(Pixel coordinate grounding data)

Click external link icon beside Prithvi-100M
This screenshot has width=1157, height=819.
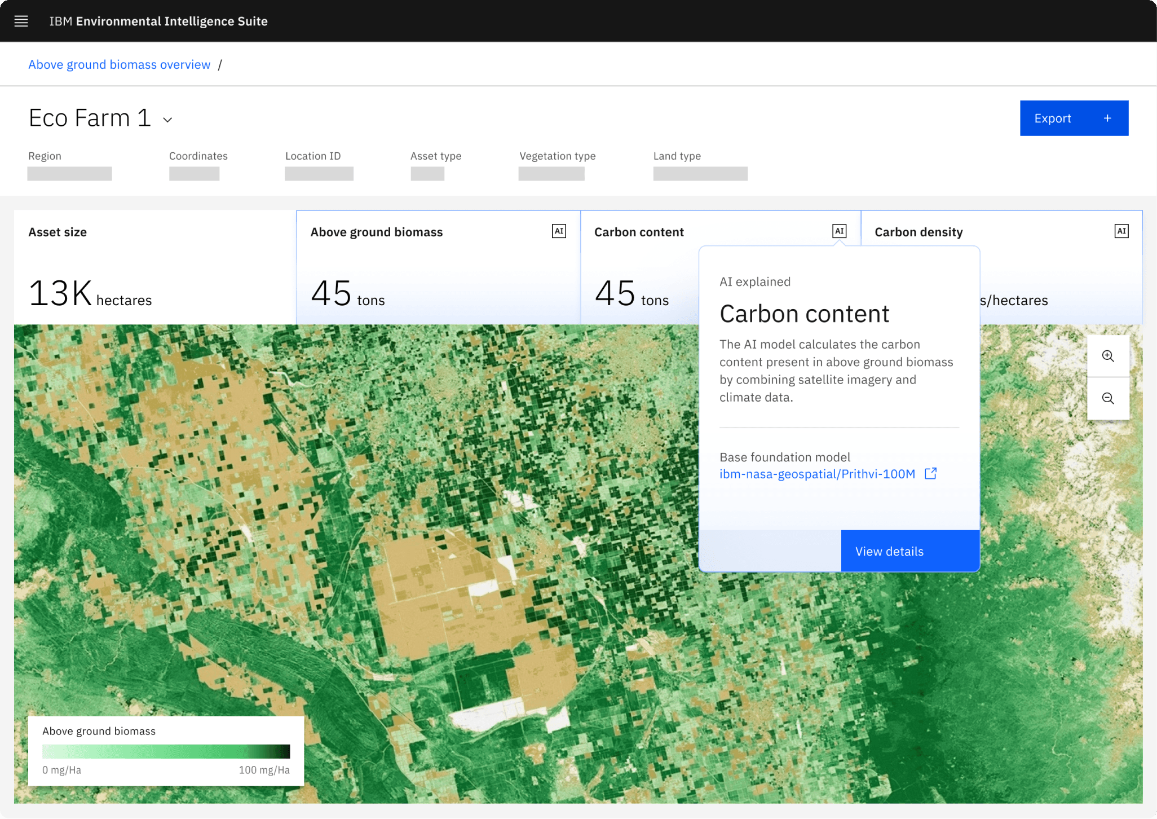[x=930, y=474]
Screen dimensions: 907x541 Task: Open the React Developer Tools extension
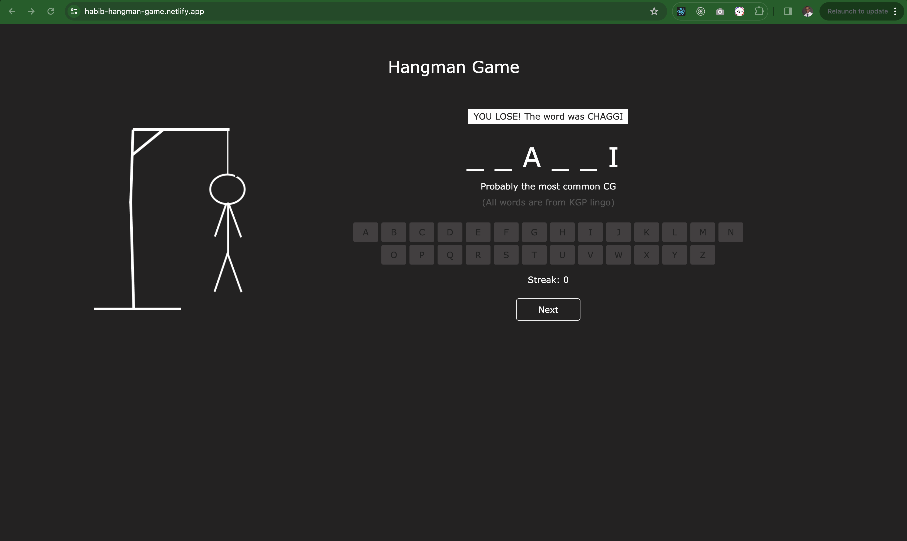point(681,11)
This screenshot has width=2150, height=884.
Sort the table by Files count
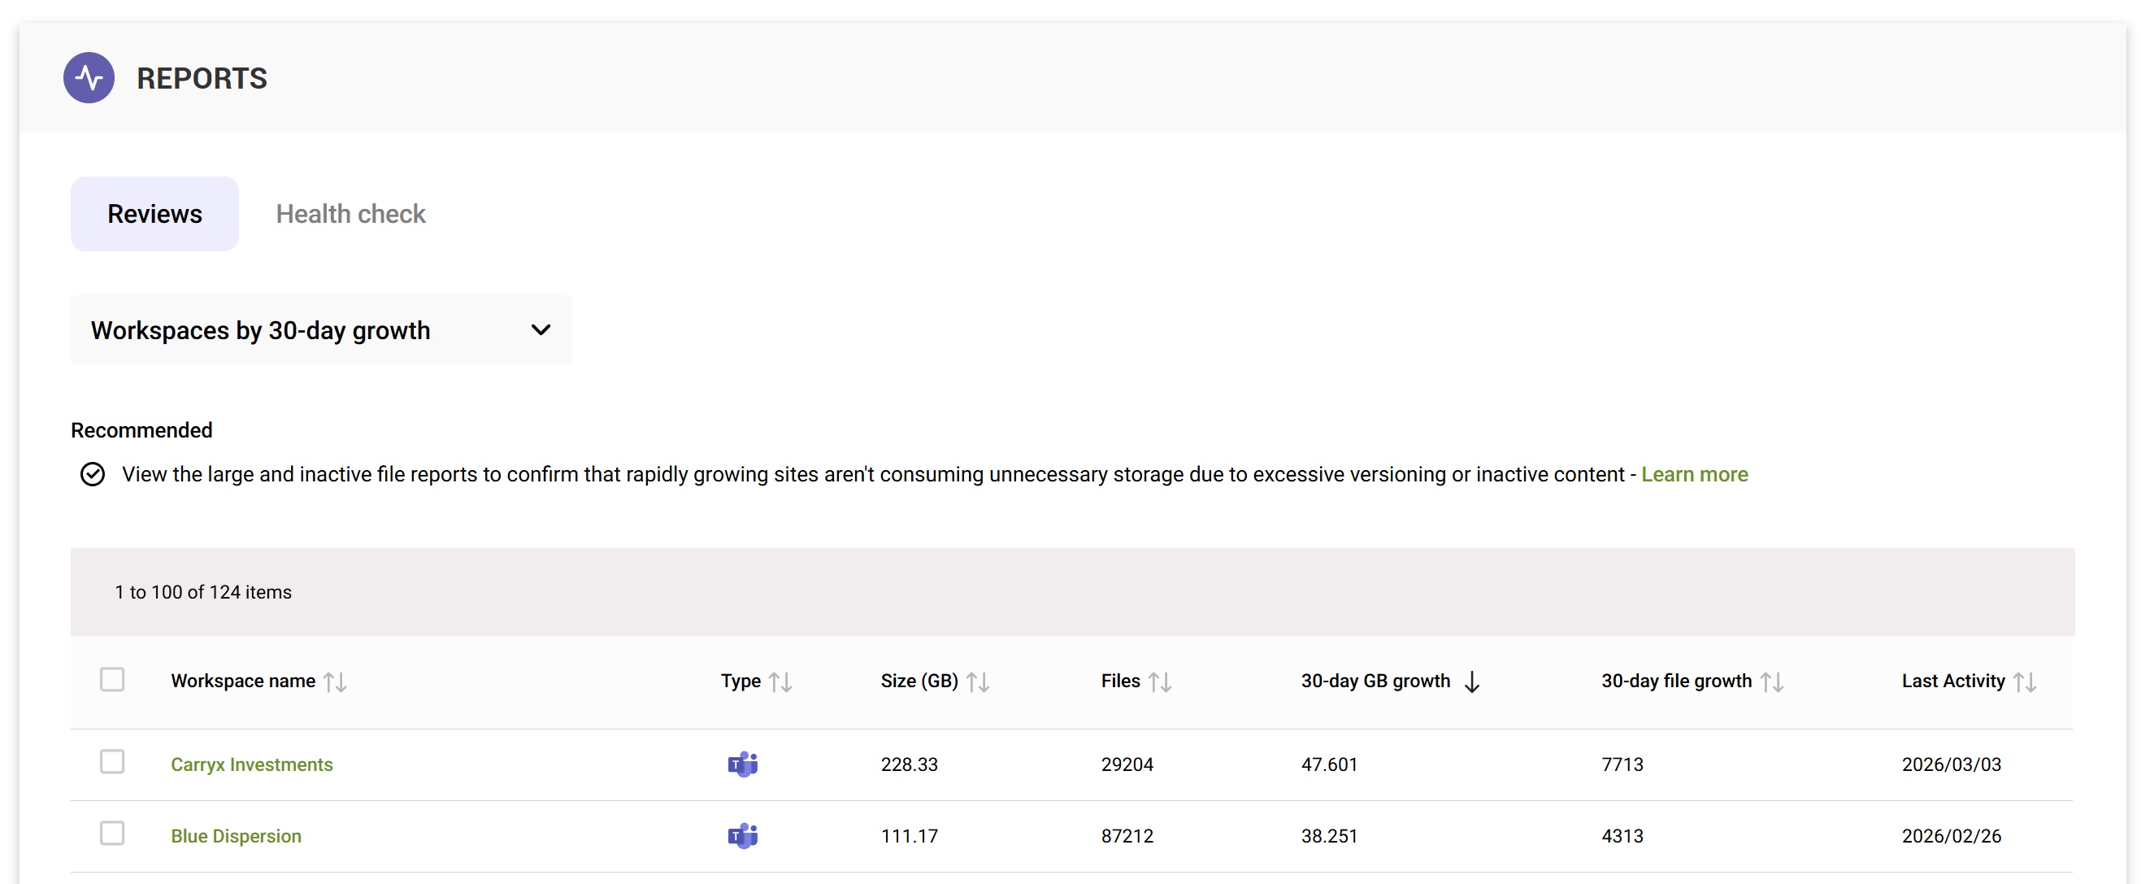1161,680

ASSIGNMENT => Copy the preceding data in full and word for word, dropping its pictures.

RESPONSE BELOW =>
Click external link icon beside Prithvi-100M
This screenshot has width=1157, height=819.
[x=930, y=474]
Screen dimensions: 907x541 Task: Open the React Developer Tools extension
point(681,11)
This screenshot has width=2150, height=884.
Sort the table by Files count
1161,680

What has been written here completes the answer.